*What you need to do*. List all lines of the data that include the string "taskbar".

[Source data]
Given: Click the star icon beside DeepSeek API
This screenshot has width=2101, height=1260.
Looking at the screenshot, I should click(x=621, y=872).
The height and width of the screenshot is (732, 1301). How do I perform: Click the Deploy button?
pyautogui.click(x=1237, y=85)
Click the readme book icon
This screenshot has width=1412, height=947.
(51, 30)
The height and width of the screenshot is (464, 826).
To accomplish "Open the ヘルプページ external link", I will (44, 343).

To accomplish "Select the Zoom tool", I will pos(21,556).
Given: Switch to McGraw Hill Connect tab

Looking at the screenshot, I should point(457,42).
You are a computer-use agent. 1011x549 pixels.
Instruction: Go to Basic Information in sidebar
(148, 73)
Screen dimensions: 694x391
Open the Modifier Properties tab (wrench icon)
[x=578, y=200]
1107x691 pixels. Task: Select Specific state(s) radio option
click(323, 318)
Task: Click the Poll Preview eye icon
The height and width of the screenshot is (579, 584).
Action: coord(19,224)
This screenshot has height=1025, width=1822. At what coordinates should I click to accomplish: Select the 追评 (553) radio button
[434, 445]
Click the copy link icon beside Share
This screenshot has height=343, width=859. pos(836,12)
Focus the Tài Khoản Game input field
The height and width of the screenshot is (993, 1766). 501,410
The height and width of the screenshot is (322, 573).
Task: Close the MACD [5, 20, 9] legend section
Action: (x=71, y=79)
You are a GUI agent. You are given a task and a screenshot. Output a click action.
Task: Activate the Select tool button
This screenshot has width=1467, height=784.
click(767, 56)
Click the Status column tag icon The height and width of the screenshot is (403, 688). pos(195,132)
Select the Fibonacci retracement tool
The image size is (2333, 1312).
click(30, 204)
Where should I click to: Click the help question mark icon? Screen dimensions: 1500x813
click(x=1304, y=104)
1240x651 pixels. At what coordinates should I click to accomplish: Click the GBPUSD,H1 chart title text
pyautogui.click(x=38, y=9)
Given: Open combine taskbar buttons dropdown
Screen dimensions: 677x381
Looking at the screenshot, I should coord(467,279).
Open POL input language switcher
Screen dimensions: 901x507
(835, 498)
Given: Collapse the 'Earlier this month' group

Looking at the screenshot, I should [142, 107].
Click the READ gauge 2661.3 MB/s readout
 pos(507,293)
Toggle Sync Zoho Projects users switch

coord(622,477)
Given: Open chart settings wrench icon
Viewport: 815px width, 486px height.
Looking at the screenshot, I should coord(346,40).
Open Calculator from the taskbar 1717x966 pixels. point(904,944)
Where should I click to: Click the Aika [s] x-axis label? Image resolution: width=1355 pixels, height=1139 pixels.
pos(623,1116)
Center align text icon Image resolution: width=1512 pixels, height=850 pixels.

*Response box*.
Given: Open combine taskbar buttons dropdown
Open Calculator from the taskbar 1717x966 pixels. point(904,944)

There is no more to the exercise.